I stayed in tel aviv for 3 days, although I totally felt like I was in a different dimension. With the weather sunny, people smiling, and couldn’t stop saying “ahh hashemesh!” (the sun!) everyone looked so trendy, hip, and beautiful and I realized I am defiantly not in Jerusalem anymore!
I didn’t have any plans besides to walk the streets of tel aviv. I went to the Tel Aviv art musuem, one of my favorite places to go when i was living there… in a room full of paintings, i went to this one, “lovers” by Marc Chagall
Somehow at the end of every day, I ended up at the beach, at the yam (sea). Most of the times it wasn’t intentional, but I guess my soul was calling to the sea.
I remember over the summer when I spent Shabbat and prayed kabbalat Shabbat overlooking the sea. When it was time to turn towards the east for the amidah, the guy leading the service said “you can turn towards Jerusalem, the holy city, or to the west towards the setting sun”
I was frozen, stuck between these two sides of myself, do I face Jerusalem, but in actuality see an empty old garbage filled parking lot, or do I face the setting sun overlooking the vast ocean… To tell you the truth, I don’t remember which way I turned.
But this dichotomy, this rift and tension I have felt so much ever since I lived in tel aviv for 6 months studying at Tel Aviv university. There I fell deeply in love with tel aviv, and for the first time, with my self. I would sit in cute coffee shops for hours just me, a big fresh salad, cappihonio and my journal.
But there are also times where my spiritual side cried out for the old broken stones of Jerusalem. So here I am, stuck in between my love for two very different places.
As I endlessly wondered the streets I thought of the story that I originally heard from a book from Harold Kushner, its called the The Missing Piece (by Shel Silverstein)
It’s a story of a circle, missing a piece. And the circle wants to be whole, so it went around looking for its missing piece. But because it was incomplete and therefore could roll only very slowly, it admired the flowers along the way. It enjoyed the sunshine.
Sometimes I think about that, when I feel broken, we as a society especially in Judaism talks about a broken heart .and it can be found in many of our famous rabbis’ and teachings. For example:
“There is nothing as whole as a broken heart,” said the Kotsker Rebbe.
“God is close to the brokenhearted and saves those who are crushed in spirit” pslam 34
But I think that although sometimes that could be true, we want and create saying that help us through difficult times.
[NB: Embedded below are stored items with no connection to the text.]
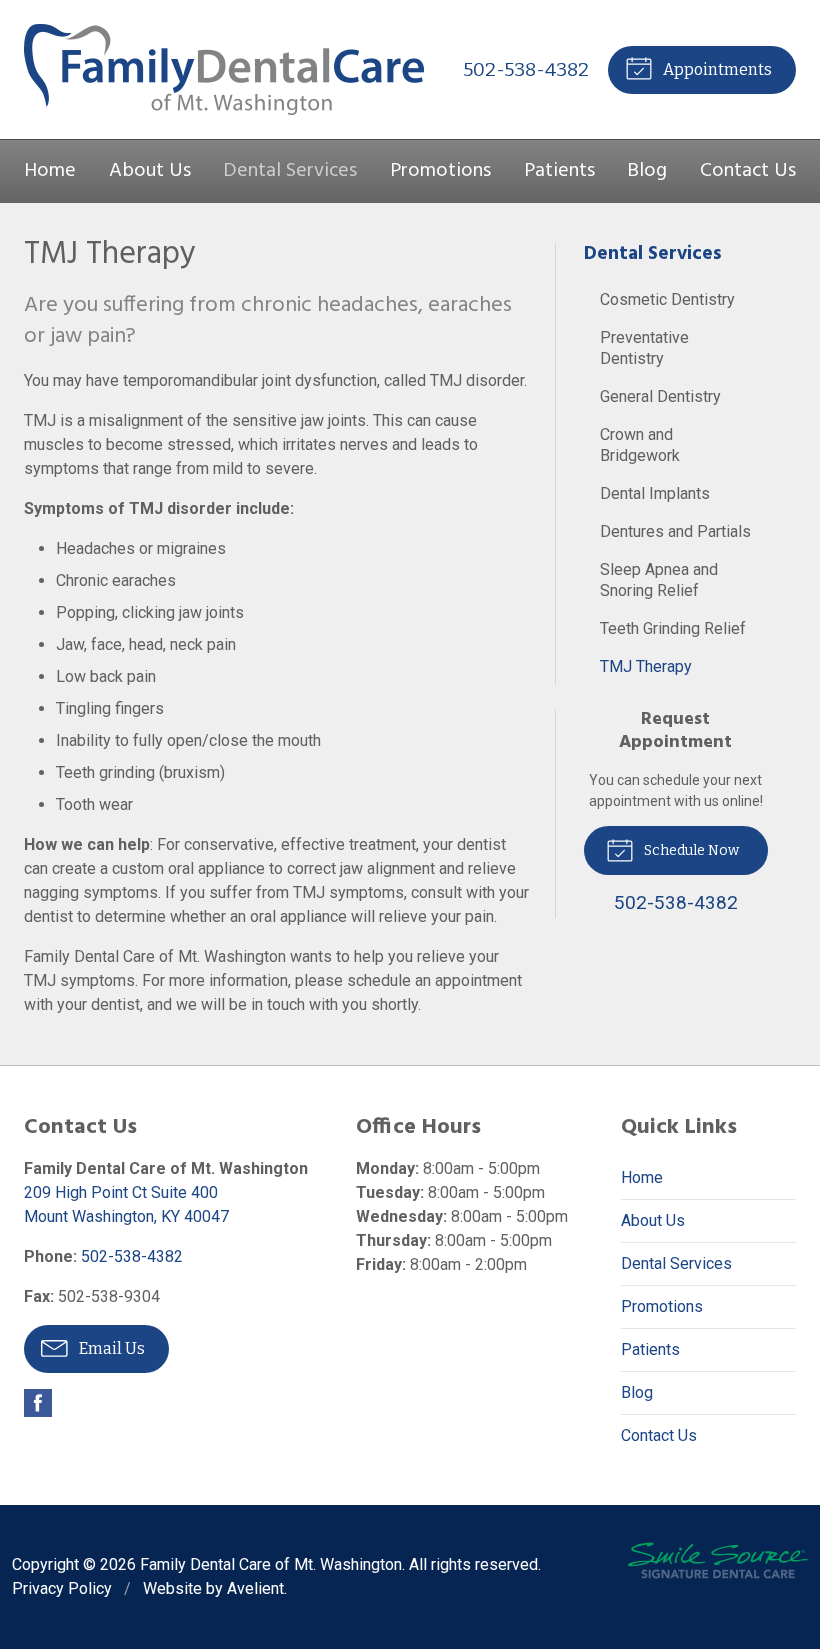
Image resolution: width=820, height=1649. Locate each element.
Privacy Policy (62, 1588)
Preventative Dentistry (644, 348)
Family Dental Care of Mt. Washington (271, 1564)
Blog (647, 171)
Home (50, 171)
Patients (559, 171)
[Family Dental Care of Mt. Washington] (224, 69)
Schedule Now (690, 850)
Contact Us (748, 171)
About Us (150, 171)
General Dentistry (660, 396)
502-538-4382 (526, 69)
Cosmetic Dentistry (667, 299)
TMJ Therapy (646, 666)
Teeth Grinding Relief (673, 628)
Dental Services (290, 171)
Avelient (255, 1588)
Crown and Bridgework (640, 445)
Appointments (716, 69)
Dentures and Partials (675, 531)
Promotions (440, 171)
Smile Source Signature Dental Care (718, 1560)
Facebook (38, 1403)
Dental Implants (655, 493)
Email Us (110, 1348)
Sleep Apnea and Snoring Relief (659, 580)
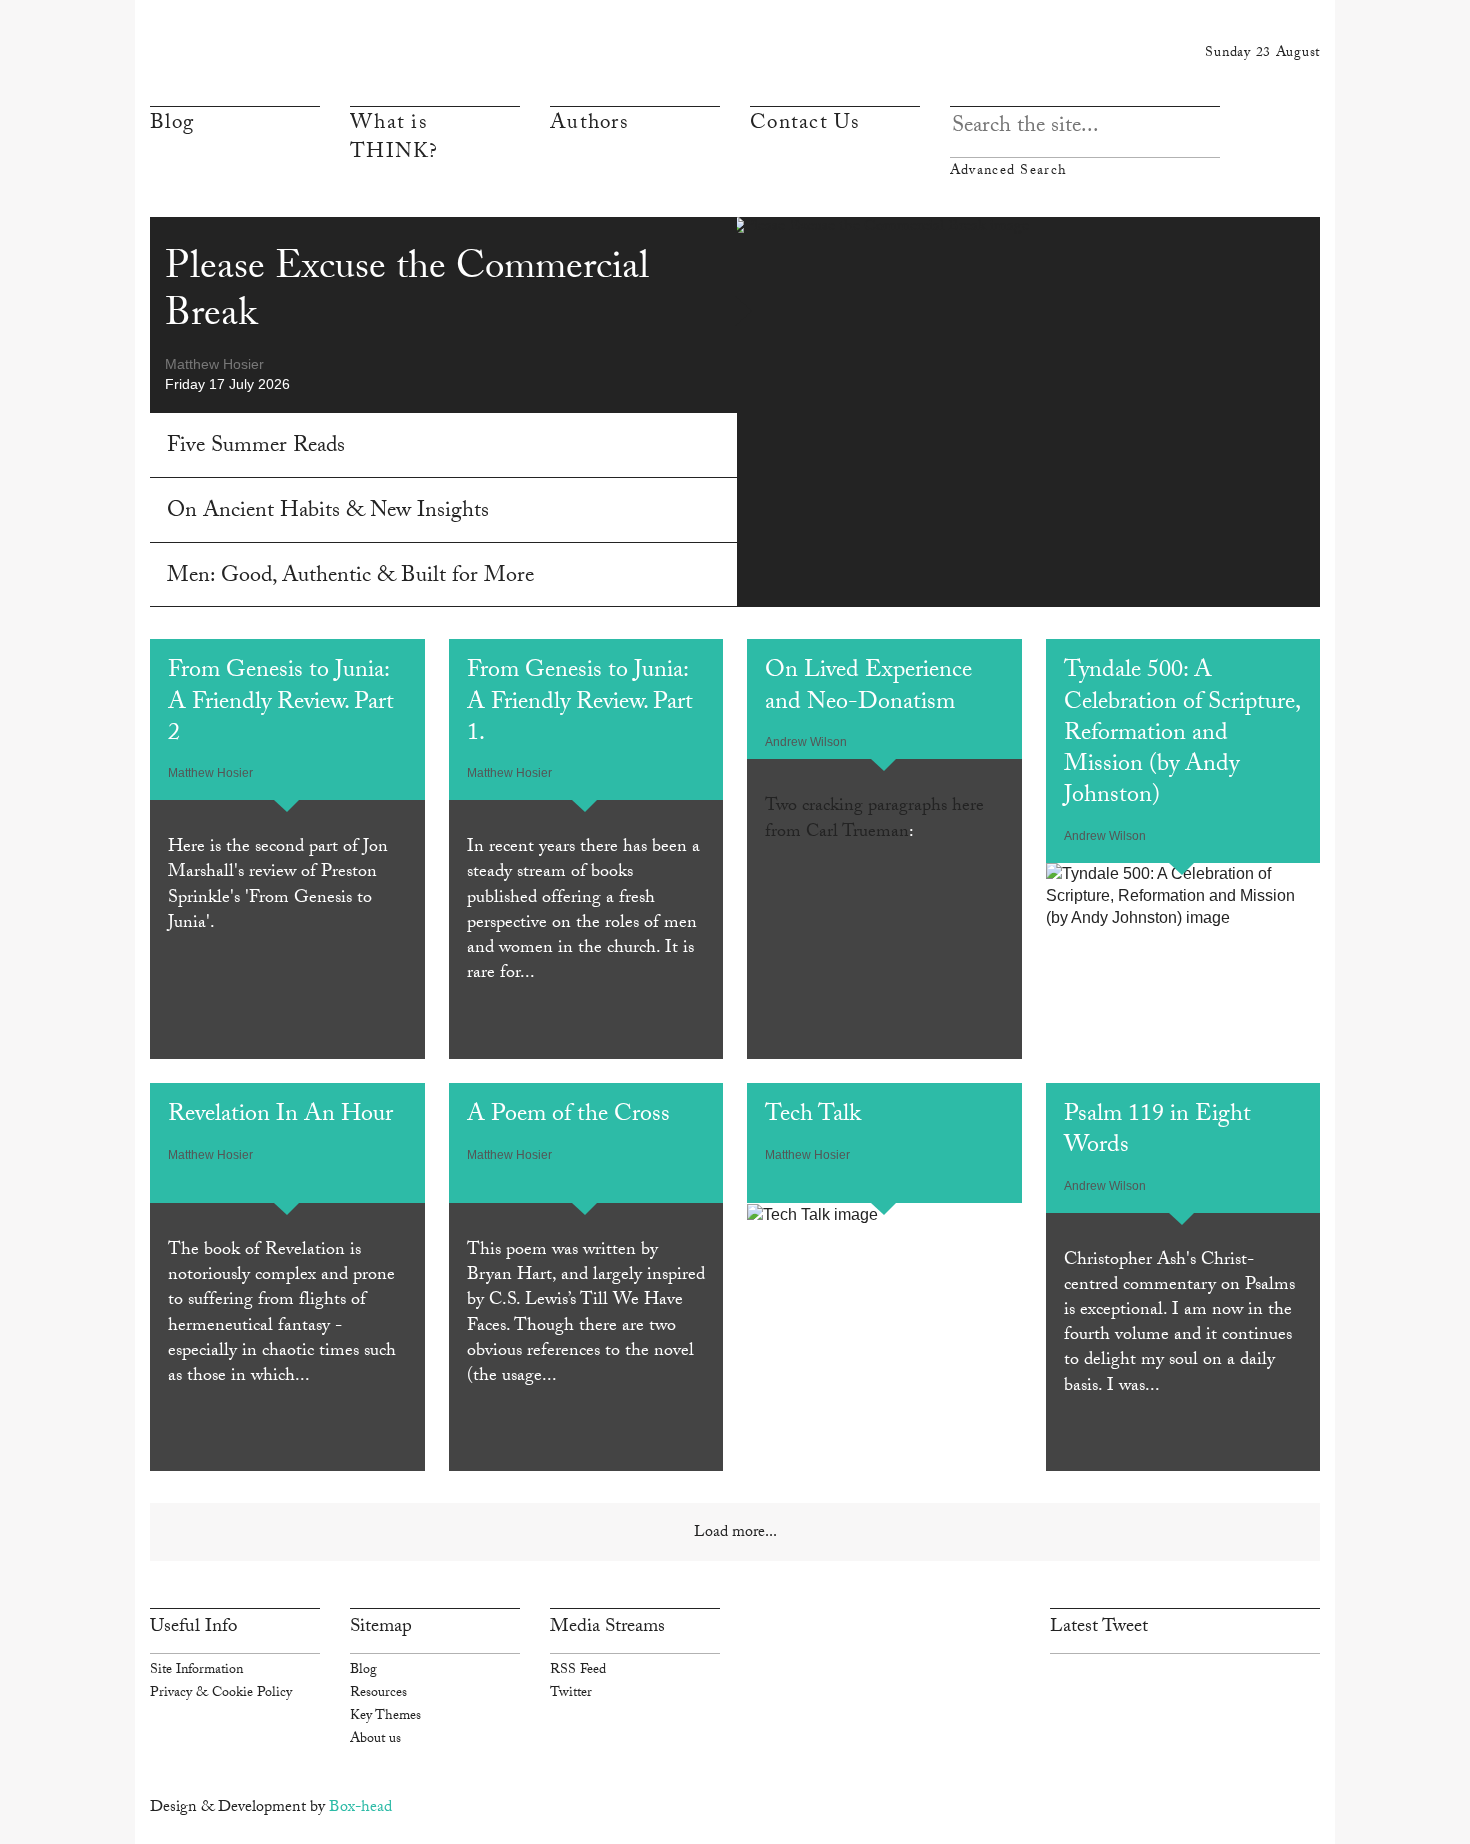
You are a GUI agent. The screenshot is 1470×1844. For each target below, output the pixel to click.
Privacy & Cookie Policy (221, 1694)
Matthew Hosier (214, 364)
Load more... (735, 1533)
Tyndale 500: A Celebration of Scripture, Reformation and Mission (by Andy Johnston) (1181, 735)
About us (375, 1740)
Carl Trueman (857, 833)
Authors (589, 125)
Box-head (360, 1808)
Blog (172, 125)
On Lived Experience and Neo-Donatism (868, 688)
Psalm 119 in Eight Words (1157, 1132)
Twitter (571, 1694)
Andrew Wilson (806, 742)
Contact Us (805, 125)
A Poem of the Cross (568, 1116)
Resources (378, 1694)
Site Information (196, 1671)
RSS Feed (578, 1671)
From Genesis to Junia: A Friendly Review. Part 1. (580, 704)
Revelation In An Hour (280, 1116)
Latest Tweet (1099, 1628)
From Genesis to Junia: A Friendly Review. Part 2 (281, 704)
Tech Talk (813, 1116)
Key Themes (385, 1717)
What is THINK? (394, 139)
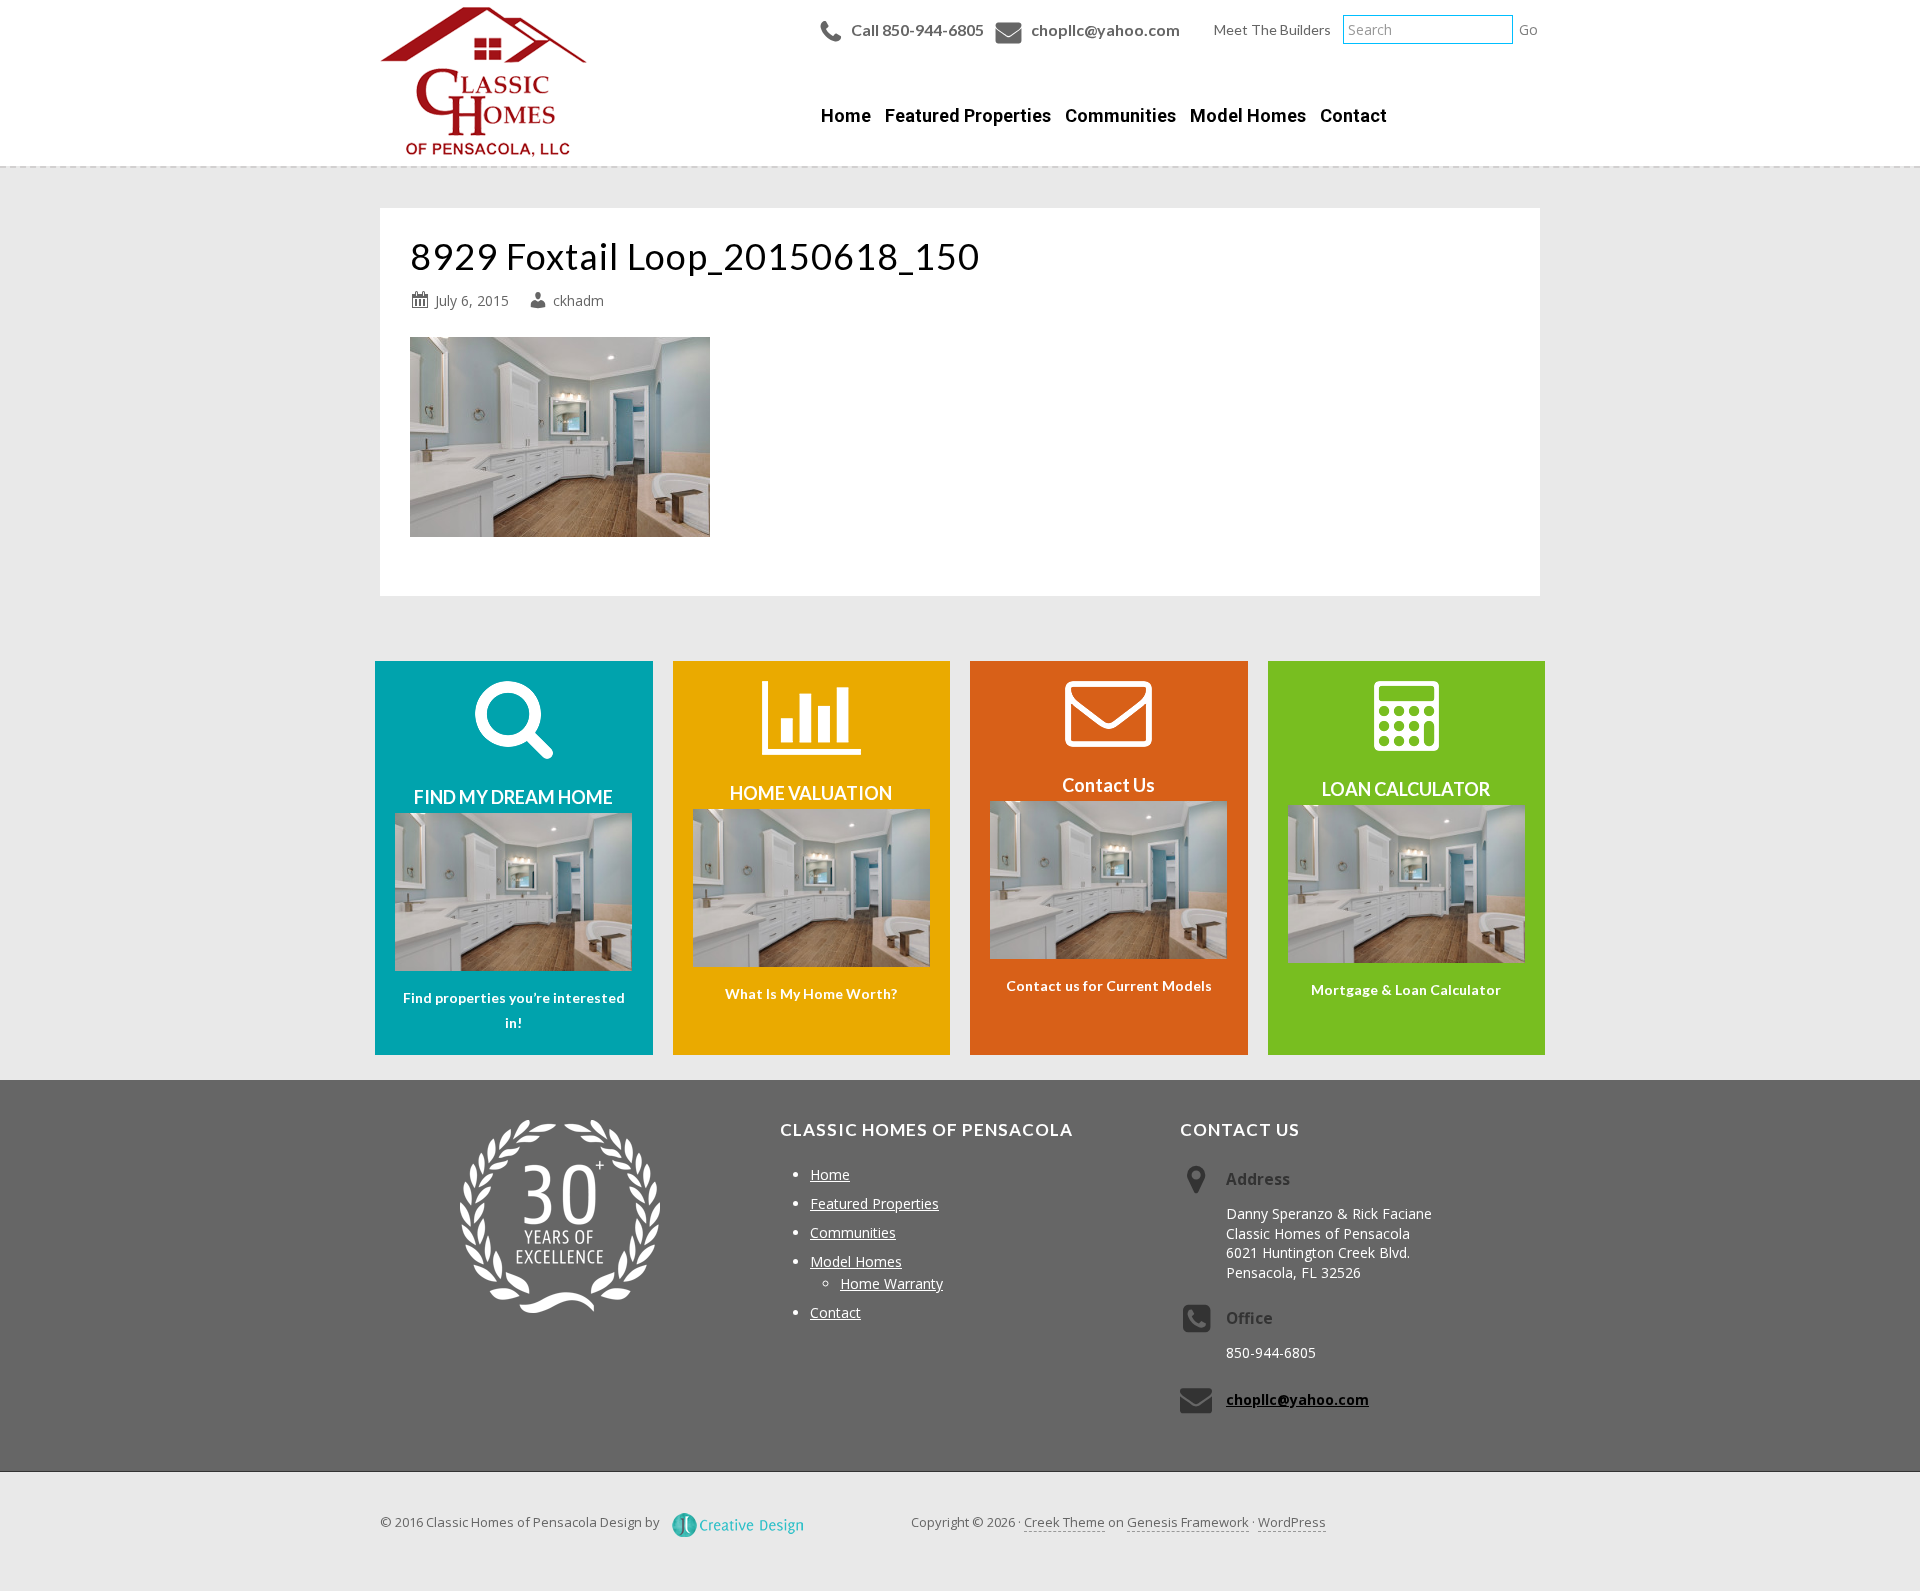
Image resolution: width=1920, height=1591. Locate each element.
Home (830, 1174)
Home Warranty (891, 1283)
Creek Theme (1064, 1522)
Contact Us (1108, 785)
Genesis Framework (1188, 1522)
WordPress (1292, 1522)
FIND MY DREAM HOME (513, 797)
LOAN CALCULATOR (1406, 789)
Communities (853, 1232)
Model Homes (856, 1261)
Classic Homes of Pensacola (483, 82)
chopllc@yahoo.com (1105, 29)
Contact (835, 1312)
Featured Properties (874, 1203)
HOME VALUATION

And I think sometimes the most helpful thing is to just say “yea its very shitty” and know that it will pass.(gam ze yavo..this too shal pass)
So after three days of sun, beach (the first day I went to the beach I was walking in my rain boots!) what a weird sensation! And seeing some good old friends, filled me enough to come back to Jerusalem.
I continue walking, learning, and growing and I think about how after I fractured a bone in my vertebra over the summer, after spending almost a month in bed, I was well enough to walk, but I walked slowly (this was difficult as a new Yorker) but because of that, as I was walking by a street that I have walked a hundred times before a saw a little garden with chairs and tables, something I have passed by but never noticed. But if it wasn’t for that broken part of me, I wouldn’t have seen it.